Rio Conchos is a 1964 American Cinemascope Western film directed by Gordon Douglas and starring Richard Boone, Stuart Whitman, Anthony Franciosa, Edmond O'Brien, and in his motion picture debut, Jim Brown, based on Clair Huffaker's novel "Guns of Rio Conchos" published in 1958.

Huffaker's novel is reminiscent of the John Wayne films The Comancheros (for which Huffaker co-wrote the screenplay) and The Searchers. The main female role, played by Wende Wagner in a black wig, has no English dialogue. Rio Conchos was filmed in Moab, Utah, though the Conchos River and most of the action of the film takes place in Mexico.

Jerry Goldsmith's complete soundtrack was given a limited release on CD in January 2000 by Film Score Monthly that featured a tie-in title song by Johnny Desmond.

On June 21, 2011, Shout! Factory released the film on DVD as part of a double feature with Take a Hard Ride (1975).

Plot 
An ex-Confederate States Army officer (Richard Boone) named Jim Lassiter, who has been out for revenge against Apache Indians who massacred his family, recovers a stolen U.S. Army repeating rifle from some Apaches he has killed. As the Apaches have proven formidable with lesser weaponry, there is cause for concern should they become equipped with such superior firepower.
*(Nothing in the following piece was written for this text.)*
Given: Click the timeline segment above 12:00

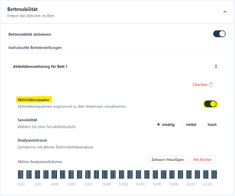Looking at the screenshot, I should pyautogui.click(x=123, y=174).
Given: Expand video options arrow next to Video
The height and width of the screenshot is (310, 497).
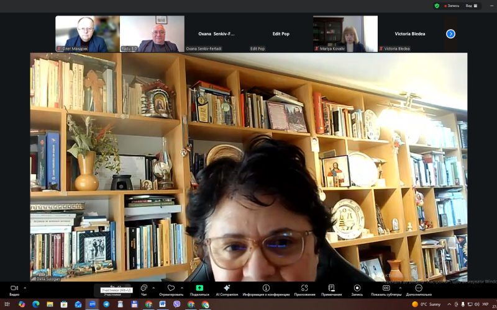Looking at the screenshot, I should [x=25, y=288].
The U.S. Army arrests him, then offers Lassiter his freedom if he leads a small, clandestine scouting unit into Mexico consisting of an Army captain (Stuart Whitman), a Buffalo Soldier sergeant (Jim Brown), a knife-wielding Mexican prisoner (Tony Franciosa), and later an Apache woman warrior (Wende Wagner).

After blasting their way through bandits and Apaches, they discover Colonel Pardee, another former rebel soldier (Edmond O'Brien), has set up a new Confederate headquarters, and is selling guns to the Apaches, including the ones who slaughtered Lassiter's family.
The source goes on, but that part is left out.